- **DATA PROVIDED**:
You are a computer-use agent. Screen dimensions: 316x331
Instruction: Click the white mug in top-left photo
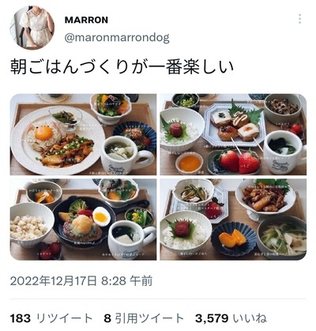[126, 155]
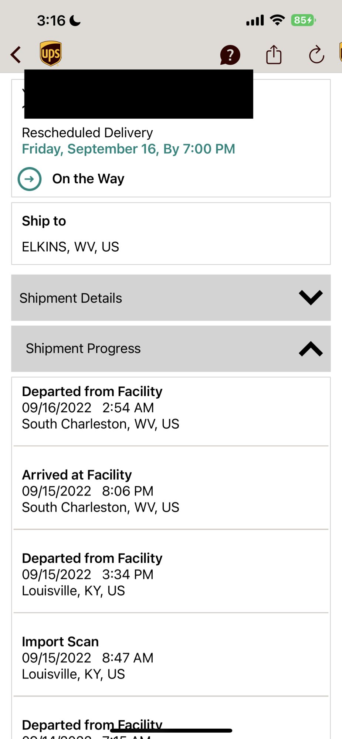Screen dimensions: 342x739
Task: Tap the UPS shield logo
Action: point(51,54)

- **WORK TO BE COMPLETED**: Return exactly the line containing "Instruction: Click the" and every line after it, up to and including the final line of the entries above. Pictures stay out.

- **TASK RESPONSE**:
Instruction: Click the white mug in top-left photo
[126, 155]
Screen dimensions: 342x739
Task: Tap the UPS shield logo
Action: point(51,54)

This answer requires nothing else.